Task to carry out:
Could you copy out, word for word, the passage from "Do you ever" to "discipline to commit." in the article on creative habits below?

Excerpted text:

Do you ever struggle to commit to habits as an artist or creative individual? For me, and from speaking with others, it's a common theme. You know what you should be doing, but you can't seem to find the time or discipline to commit.
As an avid reader and someone interested in psychology, I read James Clear's book Atomic Habits. I'd heard about it through podcasts and other sources, and it came highly recommended. The book essentially breaks down the step by step process of habit formation, why we have habits, how to build them and how to break them. It's easy to follow, straight forward and was helpful in allowing me to implement the good habits and get rid of the bad ones.
I took one of the most valuable ideas in the book and applied it to music. I had ambitions to improve music production and spend many more hours on Ableton. For whatever reason, a day, a week or a month would pass by, and I just hadn't really got going and couldn't find the commitment to do so. After reading the book and using the tools James provides, I had a much higher success rate of sticking to a routine.
It's broken into two steps. First, there is what He calls the 'intention implementation', and the formula is simple:
I will [BEHAVIOUR] at [TIME] in [LOCATION].
This formula can be applied to any creative pursuit. Photography, production, searching for music for your next gig, recording a mix, whatever. It may seem trivial, but the simple process of mapping out what you want to achieve and seeing it in writing cements it in your mind and allows you to know when and where you want to do something.
Mines read -
I will open Ableton and make a track at 8pm in my studio.

Supplied entries:

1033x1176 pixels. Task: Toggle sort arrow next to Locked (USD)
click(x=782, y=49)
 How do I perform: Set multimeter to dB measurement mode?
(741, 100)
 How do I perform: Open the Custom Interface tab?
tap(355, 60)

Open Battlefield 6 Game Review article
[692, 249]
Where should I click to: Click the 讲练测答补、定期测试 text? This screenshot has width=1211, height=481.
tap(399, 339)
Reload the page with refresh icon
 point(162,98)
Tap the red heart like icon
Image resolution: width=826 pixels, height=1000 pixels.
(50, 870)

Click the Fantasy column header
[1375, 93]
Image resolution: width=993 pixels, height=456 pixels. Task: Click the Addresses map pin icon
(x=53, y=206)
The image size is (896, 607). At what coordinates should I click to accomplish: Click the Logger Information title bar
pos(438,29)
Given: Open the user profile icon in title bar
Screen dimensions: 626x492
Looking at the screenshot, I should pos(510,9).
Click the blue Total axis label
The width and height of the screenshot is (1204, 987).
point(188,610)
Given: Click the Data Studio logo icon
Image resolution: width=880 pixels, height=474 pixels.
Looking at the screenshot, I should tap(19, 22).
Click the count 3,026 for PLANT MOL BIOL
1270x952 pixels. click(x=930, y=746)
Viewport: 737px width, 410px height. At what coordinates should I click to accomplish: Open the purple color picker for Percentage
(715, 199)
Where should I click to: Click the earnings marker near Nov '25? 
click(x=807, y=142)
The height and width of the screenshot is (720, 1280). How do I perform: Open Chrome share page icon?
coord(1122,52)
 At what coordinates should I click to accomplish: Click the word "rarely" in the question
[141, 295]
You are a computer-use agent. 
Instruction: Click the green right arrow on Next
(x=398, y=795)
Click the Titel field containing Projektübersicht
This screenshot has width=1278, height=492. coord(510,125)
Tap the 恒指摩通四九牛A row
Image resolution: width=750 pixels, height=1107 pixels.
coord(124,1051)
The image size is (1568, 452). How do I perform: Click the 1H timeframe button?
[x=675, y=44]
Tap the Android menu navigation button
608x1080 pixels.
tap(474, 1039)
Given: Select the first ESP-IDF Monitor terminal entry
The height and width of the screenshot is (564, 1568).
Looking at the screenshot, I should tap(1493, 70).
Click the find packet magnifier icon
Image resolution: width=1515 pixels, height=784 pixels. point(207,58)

Solution below:
Do you ever struggle to commit to habits as an artist or creative individual? For me, and from speaking with others, it's a common theme. You know what you should be doing, but you can't seem to find the time or discipline to commit.